ABSTRACT
Purpose: To evaluate adalimumab as an immunomodulatory treatment for non-infectious ocular inflammatory diseases.
Methods: Characteristics of patients treated with adalimumab were abstracted in a standardized chart review. Main outcomes measured were control of inflammation, corticosteroid-sparing effect, and visual acuity.
Results: In total, 32 patients with ocular inflammation were treated with adalimumab. The most common ophthalmic diagnoses were anterior uveitis, occurring in 15 patients (47%), and scleritis, occurring in 9 patients (28%). At 6 months of therapy, among 15 eyes with active inflammation, 7 (47%) became completely inactive, and oral prednisone was reduced to ≤10 mg/day in 2 of 4 patients (50%). On average, visual acuity decreased by 0.13 lines during the first 6 months of treatment. Adalimumab was discontinued because of lack of effectiveness in four patients within 6 months.
Conclusions: Adalimumab was moderately effective in controlling inflammation in a group of highly pre-treated cases of ocular inflammatory disease.
DECLARATION OF INTEREST
The authors report no conflicts of interest. The authors alone are responsible for the content and writing of the paper.

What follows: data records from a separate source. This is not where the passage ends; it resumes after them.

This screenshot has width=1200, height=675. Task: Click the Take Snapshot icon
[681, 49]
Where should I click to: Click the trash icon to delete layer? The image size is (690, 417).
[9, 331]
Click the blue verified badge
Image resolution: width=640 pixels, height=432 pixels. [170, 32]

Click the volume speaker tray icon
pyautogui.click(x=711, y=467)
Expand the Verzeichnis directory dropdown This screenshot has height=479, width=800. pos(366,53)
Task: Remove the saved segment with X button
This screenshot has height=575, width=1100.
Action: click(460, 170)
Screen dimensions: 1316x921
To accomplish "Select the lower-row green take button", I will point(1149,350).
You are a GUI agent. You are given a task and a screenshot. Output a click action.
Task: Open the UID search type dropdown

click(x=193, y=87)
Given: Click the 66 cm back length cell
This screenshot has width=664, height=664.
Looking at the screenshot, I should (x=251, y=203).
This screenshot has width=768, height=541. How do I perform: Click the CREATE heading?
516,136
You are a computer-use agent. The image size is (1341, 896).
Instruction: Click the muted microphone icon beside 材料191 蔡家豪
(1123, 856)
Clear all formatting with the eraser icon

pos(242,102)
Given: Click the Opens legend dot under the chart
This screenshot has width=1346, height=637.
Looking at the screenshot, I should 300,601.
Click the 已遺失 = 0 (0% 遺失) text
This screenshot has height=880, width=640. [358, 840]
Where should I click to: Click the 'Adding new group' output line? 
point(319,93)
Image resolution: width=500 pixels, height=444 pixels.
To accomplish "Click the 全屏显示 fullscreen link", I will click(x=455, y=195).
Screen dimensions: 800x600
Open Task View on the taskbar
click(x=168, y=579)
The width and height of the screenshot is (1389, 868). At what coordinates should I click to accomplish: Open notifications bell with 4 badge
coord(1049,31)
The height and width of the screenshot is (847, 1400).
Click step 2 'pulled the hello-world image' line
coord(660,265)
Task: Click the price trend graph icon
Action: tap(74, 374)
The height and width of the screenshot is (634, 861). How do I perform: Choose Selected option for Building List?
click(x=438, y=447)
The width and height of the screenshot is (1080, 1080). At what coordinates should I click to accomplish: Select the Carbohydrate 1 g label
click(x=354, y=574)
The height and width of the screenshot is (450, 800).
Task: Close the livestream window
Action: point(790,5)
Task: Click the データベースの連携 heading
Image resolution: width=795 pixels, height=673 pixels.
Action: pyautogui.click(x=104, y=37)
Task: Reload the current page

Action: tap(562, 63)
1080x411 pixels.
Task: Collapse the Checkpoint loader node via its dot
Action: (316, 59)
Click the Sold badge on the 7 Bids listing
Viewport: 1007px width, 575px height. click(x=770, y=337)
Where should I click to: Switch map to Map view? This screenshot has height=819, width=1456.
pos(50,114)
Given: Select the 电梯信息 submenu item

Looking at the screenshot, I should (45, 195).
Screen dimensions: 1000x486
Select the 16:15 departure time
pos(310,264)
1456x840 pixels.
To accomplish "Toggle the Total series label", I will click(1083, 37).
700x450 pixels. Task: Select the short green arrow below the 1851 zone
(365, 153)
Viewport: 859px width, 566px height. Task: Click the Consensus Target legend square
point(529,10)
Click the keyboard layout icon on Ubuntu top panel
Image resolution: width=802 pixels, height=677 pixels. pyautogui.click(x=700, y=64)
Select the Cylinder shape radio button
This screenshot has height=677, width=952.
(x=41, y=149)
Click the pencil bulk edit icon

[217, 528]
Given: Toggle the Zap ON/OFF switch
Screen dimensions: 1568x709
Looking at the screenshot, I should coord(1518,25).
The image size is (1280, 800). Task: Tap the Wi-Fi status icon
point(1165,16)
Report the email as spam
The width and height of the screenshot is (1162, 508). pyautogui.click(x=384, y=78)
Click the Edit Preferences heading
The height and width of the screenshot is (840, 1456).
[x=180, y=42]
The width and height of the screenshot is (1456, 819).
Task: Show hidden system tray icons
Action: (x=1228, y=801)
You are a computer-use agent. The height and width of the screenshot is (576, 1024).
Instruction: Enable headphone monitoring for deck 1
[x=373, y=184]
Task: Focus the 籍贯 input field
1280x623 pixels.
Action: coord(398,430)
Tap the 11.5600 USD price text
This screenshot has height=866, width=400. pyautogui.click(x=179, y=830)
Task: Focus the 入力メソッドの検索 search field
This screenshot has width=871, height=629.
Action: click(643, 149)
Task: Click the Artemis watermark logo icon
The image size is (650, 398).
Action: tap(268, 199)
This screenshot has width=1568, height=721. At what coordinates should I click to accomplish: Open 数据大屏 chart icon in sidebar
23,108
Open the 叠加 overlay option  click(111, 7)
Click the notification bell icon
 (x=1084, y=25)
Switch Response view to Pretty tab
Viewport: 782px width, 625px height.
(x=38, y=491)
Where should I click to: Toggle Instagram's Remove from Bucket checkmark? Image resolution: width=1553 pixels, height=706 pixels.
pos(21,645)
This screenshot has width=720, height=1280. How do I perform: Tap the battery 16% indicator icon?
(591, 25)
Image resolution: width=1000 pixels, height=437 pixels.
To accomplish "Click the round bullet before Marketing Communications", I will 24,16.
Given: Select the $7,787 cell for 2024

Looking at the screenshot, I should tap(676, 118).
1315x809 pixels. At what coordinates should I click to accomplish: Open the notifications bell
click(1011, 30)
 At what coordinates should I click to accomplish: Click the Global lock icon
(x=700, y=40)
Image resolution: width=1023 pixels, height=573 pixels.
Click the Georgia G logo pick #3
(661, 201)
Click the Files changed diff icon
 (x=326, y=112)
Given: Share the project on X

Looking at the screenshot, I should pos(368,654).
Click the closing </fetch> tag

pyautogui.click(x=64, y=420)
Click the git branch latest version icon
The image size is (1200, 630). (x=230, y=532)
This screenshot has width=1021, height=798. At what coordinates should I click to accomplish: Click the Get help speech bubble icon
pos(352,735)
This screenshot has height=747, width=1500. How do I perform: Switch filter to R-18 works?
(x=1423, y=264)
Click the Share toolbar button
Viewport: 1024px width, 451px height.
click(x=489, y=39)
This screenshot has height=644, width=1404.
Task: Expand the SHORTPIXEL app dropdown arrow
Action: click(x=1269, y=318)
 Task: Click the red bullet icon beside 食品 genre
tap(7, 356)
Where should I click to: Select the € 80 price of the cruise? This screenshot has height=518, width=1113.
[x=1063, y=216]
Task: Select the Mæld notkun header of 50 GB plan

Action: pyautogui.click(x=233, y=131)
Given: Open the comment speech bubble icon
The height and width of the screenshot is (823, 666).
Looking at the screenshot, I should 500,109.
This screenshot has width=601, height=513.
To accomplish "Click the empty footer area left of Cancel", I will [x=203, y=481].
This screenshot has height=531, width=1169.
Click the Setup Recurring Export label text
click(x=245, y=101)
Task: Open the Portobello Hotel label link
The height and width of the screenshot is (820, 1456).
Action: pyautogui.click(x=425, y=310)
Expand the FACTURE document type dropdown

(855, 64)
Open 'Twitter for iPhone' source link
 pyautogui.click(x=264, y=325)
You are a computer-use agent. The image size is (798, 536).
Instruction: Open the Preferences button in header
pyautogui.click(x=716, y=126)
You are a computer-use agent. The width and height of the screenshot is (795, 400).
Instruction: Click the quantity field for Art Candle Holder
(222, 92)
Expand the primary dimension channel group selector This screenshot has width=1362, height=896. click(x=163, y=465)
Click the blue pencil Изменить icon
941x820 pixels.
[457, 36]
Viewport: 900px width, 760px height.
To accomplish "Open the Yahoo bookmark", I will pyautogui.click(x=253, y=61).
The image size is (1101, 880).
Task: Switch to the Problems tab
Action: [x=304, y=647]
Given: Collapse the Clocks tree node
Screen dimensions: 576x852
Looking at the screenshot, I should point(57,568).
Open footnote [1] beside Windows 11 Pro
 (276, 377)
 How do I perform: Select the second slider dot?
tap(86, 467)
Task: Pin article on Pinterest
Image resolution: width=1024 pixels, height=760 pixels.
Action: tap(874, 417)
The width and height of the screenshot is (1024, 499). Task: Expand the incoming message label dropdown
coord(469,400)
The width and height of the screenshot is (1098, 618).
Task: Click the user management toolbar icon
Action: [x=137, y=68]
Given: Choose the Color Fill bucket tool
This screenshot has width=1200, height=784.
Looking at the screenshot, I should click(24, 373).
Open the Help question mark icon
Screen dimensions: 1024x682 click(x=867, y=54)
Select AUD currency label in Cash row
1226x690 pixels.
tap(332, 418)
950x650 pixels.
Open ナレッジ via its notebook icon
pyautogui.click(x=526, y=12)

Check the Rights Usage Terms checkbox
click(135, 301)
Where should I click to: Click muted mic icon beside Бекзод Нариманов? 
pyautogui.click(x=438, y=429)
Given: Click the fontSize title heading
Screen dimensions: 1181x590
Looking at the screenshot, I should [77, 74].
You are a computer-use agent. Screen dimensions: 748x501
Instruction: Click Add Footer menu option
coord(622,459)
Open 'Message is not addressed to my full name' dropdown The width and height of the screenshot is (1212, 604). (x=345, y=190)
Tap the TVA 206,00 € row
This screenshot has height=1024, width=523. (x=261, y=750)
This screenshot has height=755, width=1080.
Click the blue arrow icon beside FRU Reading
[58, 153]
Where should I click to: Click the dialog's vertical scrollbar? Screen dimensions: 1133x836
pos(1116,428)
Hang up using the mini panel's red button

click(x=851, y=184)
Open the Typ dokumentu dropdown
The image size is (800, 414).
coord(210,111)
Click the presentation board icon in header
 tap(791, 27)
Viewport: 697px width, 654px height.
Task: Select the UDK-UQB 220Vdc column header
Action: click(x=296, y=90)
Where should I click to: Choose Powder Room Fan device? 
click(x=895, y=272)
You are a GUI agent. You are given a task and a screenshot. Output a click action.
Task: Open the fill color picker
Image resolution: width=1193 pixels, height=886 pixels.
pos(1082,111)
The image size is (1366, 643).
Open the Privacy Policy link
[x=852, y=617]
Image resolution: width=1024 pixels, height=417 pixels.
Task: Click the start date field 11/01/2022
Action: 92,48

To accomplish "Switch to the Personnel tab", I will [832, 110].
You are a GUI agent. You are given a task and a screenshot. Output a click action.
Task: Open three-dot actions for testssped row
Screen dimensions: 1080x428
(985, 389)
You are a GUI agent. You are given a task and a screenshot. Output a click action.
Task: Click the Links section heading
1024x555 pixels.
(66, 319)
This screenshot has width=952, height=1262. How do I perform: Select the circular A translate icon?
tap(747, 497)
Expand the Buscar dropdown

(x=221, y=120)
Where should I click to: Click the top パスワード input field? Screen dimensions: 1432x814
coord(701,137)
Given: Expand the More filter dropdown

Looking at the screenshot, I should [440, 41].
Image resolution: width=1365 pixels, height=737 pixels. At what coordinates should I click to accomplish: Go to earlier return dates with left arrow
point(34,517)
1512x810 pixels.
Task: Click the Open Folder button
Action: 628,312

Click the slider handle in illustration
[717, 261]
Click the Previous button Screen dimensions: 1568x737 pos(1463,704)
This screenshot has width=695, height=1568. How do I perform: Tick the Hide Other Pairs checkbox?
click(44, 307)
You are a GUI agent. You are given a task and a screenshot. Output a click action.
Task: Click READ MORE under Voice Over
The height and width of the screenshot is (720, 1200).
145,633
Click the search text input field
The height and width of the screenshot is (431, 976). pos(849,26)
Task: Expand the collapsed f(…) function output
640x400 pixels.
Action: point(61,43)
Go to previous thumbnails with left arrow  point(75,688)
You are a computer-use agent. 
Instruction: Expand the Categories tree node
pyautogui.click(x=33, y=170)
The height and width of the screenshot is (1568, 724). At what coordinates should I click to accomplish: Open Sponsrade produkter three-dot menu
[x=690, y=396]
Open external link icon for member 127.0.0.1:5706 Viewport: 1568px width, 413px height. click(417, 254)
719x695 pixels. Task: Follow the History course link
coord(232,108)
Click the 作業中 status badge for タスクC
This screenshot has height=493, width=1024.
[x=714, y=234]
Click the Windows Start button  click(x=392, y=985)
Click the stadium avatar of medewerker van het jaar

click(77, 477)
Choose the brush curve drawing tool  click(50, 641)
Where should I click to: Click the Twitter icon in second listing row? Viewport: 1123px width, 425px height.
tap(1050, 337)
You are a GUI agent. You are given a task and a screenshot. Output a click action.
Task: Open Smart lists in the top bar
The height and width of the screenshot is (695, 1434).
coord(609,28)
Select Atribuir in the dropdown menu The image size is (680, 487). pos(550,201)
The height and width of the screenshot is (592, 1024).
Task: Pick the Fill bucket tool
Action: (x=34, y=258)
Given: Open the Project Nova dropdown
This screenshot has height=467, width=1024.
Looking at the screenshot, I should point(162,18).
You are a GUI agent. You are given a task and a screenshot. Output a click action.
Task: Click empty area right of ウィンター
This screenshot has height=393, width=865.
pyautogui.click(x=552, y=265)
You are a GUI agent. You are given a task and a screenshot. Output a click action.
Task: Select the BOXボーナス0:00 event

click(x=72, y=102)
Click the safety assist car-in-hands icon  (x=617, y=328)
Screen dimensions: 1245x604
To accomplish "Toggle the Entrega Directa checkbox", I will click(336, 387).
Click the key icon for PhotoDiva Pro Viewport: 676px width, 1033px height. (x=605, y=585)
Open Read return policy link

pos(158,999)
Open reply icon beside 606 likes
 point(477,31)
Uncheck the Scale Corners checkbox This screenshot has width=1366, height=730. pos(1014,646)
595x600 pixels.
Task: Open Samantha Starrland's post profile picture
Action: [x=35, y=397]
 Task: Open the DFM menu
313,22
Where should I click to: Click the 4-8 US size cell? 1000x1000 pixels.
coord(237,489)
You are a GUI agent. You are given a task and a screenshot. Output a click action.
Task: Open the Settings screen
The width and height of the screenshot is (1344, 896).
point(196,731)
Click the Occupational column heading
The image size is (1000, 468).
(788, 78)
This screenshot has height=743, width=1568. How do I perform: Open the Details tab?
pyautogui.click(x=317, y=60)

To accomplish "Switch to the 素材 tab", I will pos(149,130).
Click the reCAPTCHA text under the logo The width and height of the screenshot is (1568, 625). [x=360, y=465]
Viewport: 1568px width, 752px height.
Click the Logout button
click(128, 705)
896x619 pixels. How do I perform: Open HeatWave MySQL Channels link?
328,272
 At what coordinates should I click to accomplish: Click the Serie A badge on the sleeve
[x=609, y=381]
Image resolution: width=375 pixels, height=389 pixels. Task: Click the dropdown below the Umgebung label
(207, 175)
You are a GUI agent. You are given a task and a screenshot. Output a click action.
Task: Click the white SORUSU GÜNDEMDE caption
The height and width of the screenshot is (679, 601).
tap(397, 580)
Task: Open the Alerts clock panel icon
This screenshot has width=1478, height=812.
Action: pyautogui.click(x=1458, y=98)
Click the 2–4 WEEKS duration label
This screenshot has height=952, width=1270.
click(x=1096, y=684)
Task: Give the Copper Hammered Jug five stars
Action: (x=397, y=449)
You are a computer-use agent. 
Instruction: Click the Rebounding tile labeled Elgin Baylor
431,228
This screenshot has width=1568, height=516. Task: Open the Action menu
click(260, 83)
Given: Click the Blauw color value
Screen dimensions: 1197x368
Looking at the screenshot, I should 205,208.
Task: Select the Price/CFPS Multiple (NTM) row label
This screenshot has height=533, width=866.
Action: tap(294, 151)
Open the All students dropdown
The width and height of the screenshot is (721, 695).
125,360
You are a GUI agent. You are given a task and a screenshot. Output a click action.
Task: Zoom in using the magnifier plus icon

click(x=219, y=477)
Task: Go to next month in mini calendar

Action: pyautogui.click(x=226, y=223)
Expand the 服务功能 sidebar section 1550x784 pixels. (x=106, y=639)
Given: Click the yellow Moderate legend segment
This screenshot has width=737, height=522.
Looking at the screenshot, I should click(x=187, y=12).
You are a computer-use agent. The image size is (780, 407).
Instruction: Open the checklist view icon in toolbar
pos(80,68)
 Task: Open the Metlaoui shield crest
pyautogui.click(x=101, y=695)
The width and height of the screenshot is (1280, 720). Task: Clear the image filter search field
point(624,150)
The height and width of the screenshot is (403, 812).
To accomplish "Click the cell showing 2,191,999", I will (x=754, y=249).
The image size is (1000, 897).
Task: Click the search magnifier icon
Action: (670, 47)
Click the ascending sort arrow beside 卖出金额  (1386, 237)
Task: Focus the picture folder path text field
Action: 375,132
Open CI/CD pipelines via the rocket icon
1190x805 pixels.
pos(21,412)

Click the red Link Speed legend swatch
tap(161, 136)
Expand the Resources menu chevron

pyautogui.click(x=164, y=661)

The author(s) have made the following disclosure(s): John H. Kempen: (consultant) Lux Biosciences, (consultant) Allergan, (consultant) Alcon, (consultant) Can-Fite, (consultant) Clearside, (consultant) Sanofi-Pasteur, (consultant) Xoma; James Rosenbaum: (equity owner) Amgen, (consultant) Abbott, (consultant), ESBATech, (consultant) Lux Biosciences, (consultant) Centocor, (consultant) Genentech; Douglas A. Jabs: (consultant) Roche; (consultant) Genzyme Corporation; (consultant) Novartis; (consultant) Allergan; (consultant) Glaxo Smith Kline; (consultant) Applied Genetic Technologies Corporation; (consultant) The Emmes Corporation; (consultant) The Johns Hopkins Dana Center for Preventive Ophthalmology; C. Stephen Foster: (consultant) Aldeyra Therapeutics, (consultant) Bausch & Lomb Surgical, (consultant) Eyegate Pharma, (consultant) Novartis, (consultant) pSivida, and (consultant) Xoma.
Funding
This study was supported primarily by National Eye Institute Grant EY014943 (JHK), and the Ocular Immunology and Uveitis Foundation (Cambridge, MA). Additional support was provided by National Eye Institute Grant P30 EY001583, Research to Prevent Blindness (RPB, New York, NY), and the Paul and Evanina Mackall Foundation (New York, NY) provided additional support. JHK was an RPB James S. Adams Special Scholar Award recipient. JTR and DAJ were Research to Prevent Blindness Senior Scientific Investigator Award recipients during the course of the study. EBS receives support from the Department of Veterans’ Affairs. JET was an RPB Harrington Special Scholar Award recipient. GAL-C was previously supported by, and RBN continues to be supported by, intramural funds of the National Eye Institute. None of the sponsors had any role in the design and conduct of the report; collection, management, analysis, and interpretation of the data; or in the preparation, review, and approval of this manuscript.